Rather than follow this procedure, Bush decided to invoke Article 51 that allows a victim and its allies the right of self-defense. Relying on it, the United States led coalition forces against Hussein without military orders from the Security Council; the offensive did have the council’s nearly unanimous approval.

The U.S. tactic raises knotty issues. Bush Administration defenders believe the United Nations displayed a novel, wise and potent flexibility in prying Hussein out of Kuwait. They insist that Articles 46 to 48, never invoked before, are too unwieldy to put down aggression swiftly.

But critics believe the United Nations was all too compliant in following Bush’s wishes during the crisis. Any evaluation of the future of the world body demands a cold, unemotional examination of these issues.

“It is not necessarily my view,” said Chinmaya R. Gharekhan, India’s U.N. ambassador and a Security Council member, “but there is a perception in the United Nations, widespread throughout, that the United States used the Security Council. There is a certain unhappiness that the procedures provided in the charter were not followed.”

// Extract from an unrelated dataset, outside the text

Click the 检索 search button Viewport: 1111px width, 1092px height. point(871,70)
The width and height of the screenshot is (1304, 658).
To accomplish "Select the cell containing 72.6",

This wary perception was reinforced by the Bush Administration’s decision to diminish its reliance on the United Nations once the Security Council passed its resolution last Nov. 29 authorizing the use of “all necessary means” to dislodge Hussein. After the bombing began Jan. 17, the United States and its coalition partners looked on any debate at the United Nations as potentially damaging. When it could not prevent the Security Council from discussing the war, the United States insisted that the council meet in secret.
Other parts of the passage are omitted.